《论扯淡》脏话里的文化内涵





《论扯淡》脏话里的文化内涵


云也退



扯淡是一种态度



  晚近赵本山小品纯娱性颇多,要不拿人开涮,要不老夫妻相互拆台,很是切合全民狂欢的需要。我独喜欢他早年的几个有讽世意义的佳作,例如《牛大叔“提干”》。
  赵本山饰演的牛大叔为了给乡下的小学安窗玻璃,来到胡秘书(范伟饰)所在的公司求一笔资助,正赶上公司大宴宾客,摆了一桌的酒菜,陪酒经理却染病住院了。胡秘书请牛大叔顶替经理陪一下客,许诺酒后就给资金。饭桌上摆着一个大鳖,旁边的几个鳖蛋用线穿了起来,说是为了防止夹时打滑而作的设计。牛大叔把蛋拎在手里掂掂:“这扯蛋扯蛋就是搁这儿来的吧?”
  我极欣赏这个美妙的包袱,它形象地道出了“扯淡(蛋)”的意涵:敷衍塞责,有口无心,跟美国人哈里•G•法兰克福在《论扯淡》里的核心观点“扯淡的人不关心何者为真何者为假,只在乎自身利益”殊为一致,因为谁都明白胡秘书的许诺是一张空头支票,他事后当着一桌纹丝不动的大宴向牛大叔大言不惭:“我们公司资金困难”,证实了观众对这种劣行的预期。牛大叔在悻悻而去时把那串“王八蛋”带了走,嘴里说:“我得回去给乡亲们交待交待,什么都没学会,学会扯淡了!”“扯淡”成了故事的龙睛,切中要害,精彩至极。
  “扯淡”好像没像后来的“马甲”、“伤自尊了”那么风行一时,诚然当时还没有互联网,但更重要的是,“扯淡”早已从其原产地东北走向全国,好比“小蜜”、“埋单”也不再是港粤一带的特产。这两个字太形象,而扯淡行为又过于司空见惯了:在中国,它的前身是计划经济下的“扯皮”——条块分割的行政制度导致了权责不明、互相推诿,而有限的资源供应又令各机构、各部门争相保护自己地盘上的利益;到市场经济时代,行政机构直接控制的领域大大缩水了,但一条产业链上每个环节都能有发言权,谁都得依靠别人的配合,于是一旦自己这块存了隐患,可能惹麻烦,扯淡就成了必需掌握的技能。
  法兰克福提到一本英国小说《下流故事》中的一句话,父亲教诲儿子:“当你扯淡就能够蒙混过去的时候,就绝对不要撒谎。

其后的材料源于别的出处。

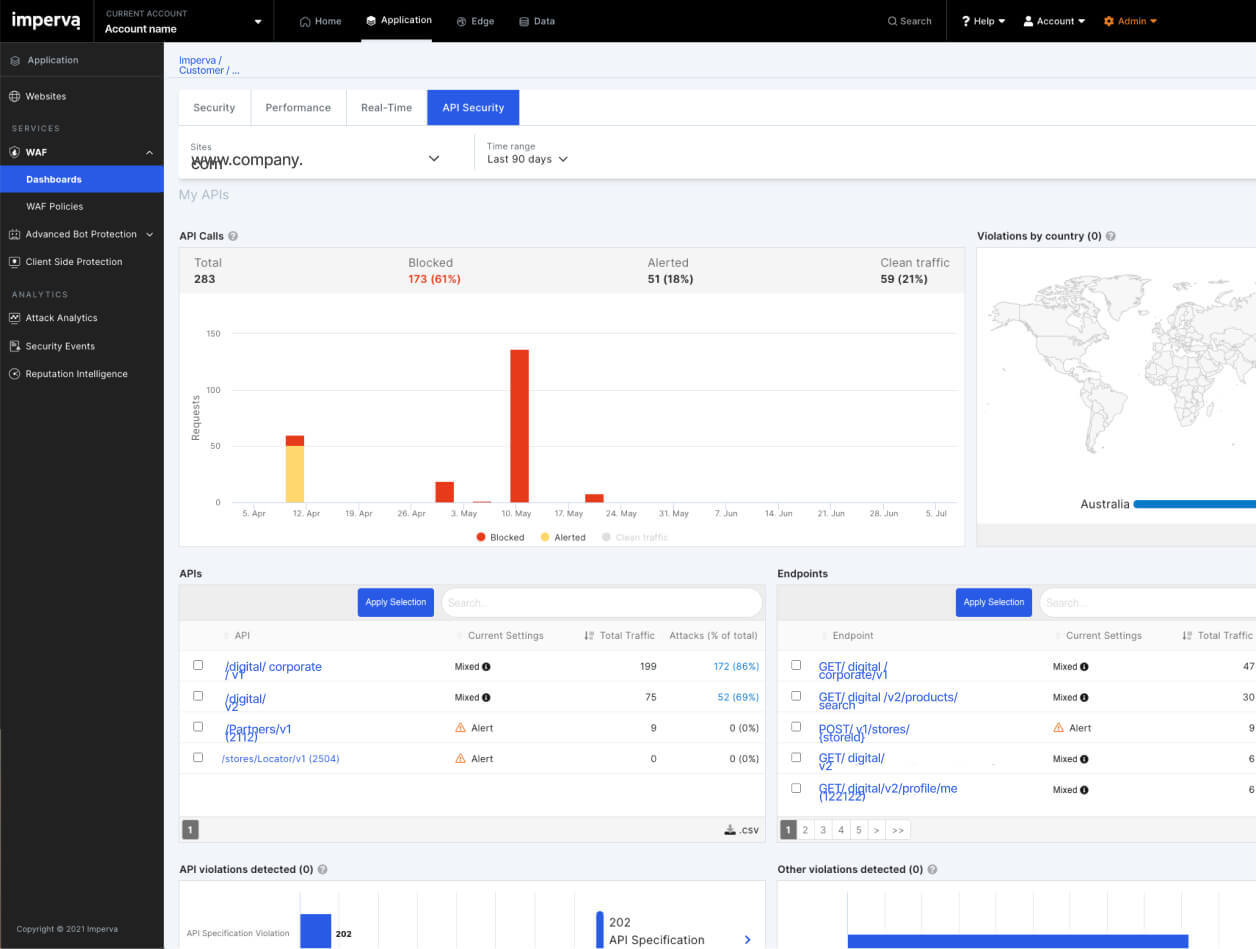This screenshot has width=1257, height=949.
Task: Click Apply Selection in the APIs panel
Action: [395, 602]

”这引用极有见地,的确,扯淡是清白与有罪之间的一块开阔地,是上天在你畏葸心虚时递来的台阶,所谓“捣糨糊”的好处,就是你不用签字画押或对天起誓地承诺什么,但让人相信你“莫须有”一个一诺千金的态度。扯淡者知道人们痛恨说谎欺诈,因此,一种劣质补品的生产商不会欺骗性地宣称“本品荣获国优奖章”,“本品对某某疾病有明显疗效”,而只说“如服用本品无效全额退款”,然后在厂家地址和电话上做点手脚,抑或寄希望于日后的巧舌公关——什么都好商量,态度是主要的。
  这样我们就可以知道,为什么法兰克福在《论扯淡》里絮叨半天,最后还得归结到“诚”与“真”的老问题上来。在认定求“真”不可得的情况下,充分表达出“诚”的人也可问心无愧,这一主张本来缘起于十八、十九世纪欧洲浪漫主义者的哲学世界观,认为意图、动机和结果同样重要,因为真理很大程度上是不可知的;但是,今人把它庸俗化成了衡量日常行为是非的标准之一,“对自己负责”上升为问题的解决之道。问题也就出在这里:扯淡的人哪怕什么事都没做,也可以红口白牙宣称自己的承诺是“诚”的(撒谎的人就不行,颠倒黑白肯定是蓄意为之),哪怕所有人都认定他自始就没有当回事。


扯淡的风险系数



  在我们日常的行动中,“真”是可求的,扯淡者到处表白自己的“诚”,乃是怀着各自的目的。确实,扯淡的风险太小了,法兰克福宣称,相对于说谎,我们对扯淡的宽容度更大,对扯淡的反应“可能仅仅是不耐烦或生气地耸耸肩”,原因何在,他并没有说。《牛大叔“提干”》给出了一个答案:因为家家都有一本难念的经,能给个态度、说句场面话已是大恩大德。小品中的胡秘书酒席未退就向牛大叔翻脸,这令他更接近一个可恶的说谎者,好激发观众的痛恨。现实中的胡秘书会跟牛大叔说:“要待领导出差回来批准款项,您老请回去等信儿”云云——专业的扯淡者一样要自食其言,但不会不知权变就凶悍地翻云覆雨。
  东北话里的“扯”是超级常用字,还念成平舌,听起来嘶哑粗粝带喉音,被认定为“扯”的人一下子就卑微下去。不过,假如我们真要启动法先生针对扯淡的杀毒软件,还是趁早把日常生活格盘的为好:我们会发现,自己活在一锅用场面话熬制的粥里,其间通行的规矩是“与人方便,与己方便”,是“伸手不打笑脸人”。不过,我们倒是有义务把那些旨在糊弄大众的胡诌逮个现行,比如于丹的这句“《论语》的真谛就是要告诉大家,怎么才能过上我们的心灵所需要的那种快乐的生活”——它被恰当地印在《论扯淡》的封底上,恰当地说明什么叫“扯淡的人根本不在意事实,除非这么做能符合他的利益,让他不受惩罚就能逃过自己所说的话。”